#### Assigned task:
When a line below holds the string "agent", show that line.

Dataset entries
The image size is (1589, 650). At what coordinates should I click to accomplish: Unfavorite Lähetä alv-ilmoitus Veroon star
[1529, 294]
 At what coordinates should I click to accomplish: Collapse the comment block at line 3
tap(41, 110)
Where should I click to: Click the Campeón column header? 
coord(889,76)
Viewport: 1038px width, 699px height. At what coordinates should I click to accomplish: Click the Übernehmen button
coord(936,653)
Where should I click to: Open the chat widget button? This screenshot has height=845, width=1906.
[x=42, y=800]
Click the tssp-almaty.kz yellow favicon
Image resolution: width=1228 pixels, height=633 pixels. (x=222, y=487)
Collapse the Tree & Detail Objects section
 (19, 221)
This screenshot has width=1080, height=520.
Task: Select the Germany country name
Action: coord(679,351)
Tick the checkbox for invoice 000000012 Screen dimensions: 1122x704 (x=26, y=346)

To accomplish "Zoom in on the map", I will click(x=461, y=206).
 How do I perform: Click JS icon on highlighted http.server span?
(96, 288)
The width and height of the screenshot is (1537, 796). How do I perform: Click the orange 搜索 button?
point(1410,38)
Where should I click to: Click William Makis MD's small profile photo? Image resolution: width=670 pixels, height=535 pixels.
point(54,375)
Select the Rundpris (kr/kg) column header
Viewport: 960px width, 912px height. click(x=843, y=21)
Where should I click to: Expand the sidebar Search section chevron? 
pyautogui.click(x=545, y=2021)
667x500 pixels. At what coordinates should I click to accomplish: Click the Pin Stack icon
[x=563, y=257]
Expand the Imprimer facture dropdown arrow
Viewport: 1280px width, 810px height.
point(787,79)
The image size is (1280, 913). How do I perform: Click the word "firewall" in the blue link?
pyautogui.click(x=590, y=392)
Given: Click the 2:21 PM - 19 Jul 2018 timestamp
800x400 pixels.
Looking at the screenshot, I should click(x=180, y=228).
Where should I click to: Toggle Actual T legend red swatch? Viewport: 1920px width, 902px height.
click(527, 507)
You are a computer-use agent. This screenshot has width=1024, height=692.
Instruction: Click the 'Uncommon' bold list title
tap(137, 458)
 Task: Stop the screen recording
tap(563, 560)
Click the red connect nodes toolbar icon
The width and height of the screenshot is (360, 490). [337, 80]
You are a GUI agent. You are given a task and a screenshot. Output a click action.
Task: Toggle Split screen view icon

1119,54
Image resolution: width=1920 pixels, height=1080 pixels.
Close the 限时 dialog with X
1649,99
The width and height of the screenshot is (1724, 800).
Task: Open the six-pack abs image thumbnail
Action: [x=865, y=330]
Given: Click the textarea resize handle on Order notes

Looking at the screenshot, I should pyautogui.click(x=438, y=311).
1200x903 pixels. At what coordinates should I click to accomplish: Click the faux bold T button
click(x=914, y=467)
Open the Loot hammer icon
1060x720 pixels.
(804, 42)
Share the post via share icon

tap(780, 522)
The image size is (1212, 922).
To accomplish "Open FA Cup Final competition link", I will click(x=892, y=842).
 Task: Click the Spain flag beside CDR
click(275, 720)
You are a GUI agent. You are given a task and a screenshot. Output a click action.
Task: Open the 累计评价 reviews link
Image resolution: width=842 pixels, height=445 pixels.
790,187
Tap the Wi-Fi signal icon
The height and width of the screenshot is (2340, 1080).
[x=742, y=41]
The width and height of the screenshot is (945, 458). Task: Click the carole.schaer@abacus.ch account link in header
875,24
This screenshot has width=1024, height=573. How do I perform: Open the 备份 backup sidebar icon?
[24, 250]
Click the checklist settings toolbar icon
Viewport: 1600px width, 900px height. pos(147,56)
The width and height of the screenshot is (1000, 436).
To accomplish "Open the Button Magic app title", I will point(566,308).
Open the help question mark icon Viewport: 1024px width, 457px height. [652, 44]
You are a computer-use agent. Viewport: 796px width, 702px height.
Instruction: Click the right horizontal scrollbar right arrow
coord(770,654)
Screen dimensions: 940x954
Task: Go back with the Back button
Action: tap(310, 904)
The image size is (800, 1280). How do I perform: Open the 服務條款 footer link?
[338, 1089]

#### Solution for this problem:
You are a computer-use agent. This screenshot has width=1024, height=692.
You are a GUI agent. You are given a task and a screenshot. Output a click action.
You are a GUI agent. You are given a task and a screenshot. Output a click action.
You are a computer-use agent. Viewport: 796px width, 702px height.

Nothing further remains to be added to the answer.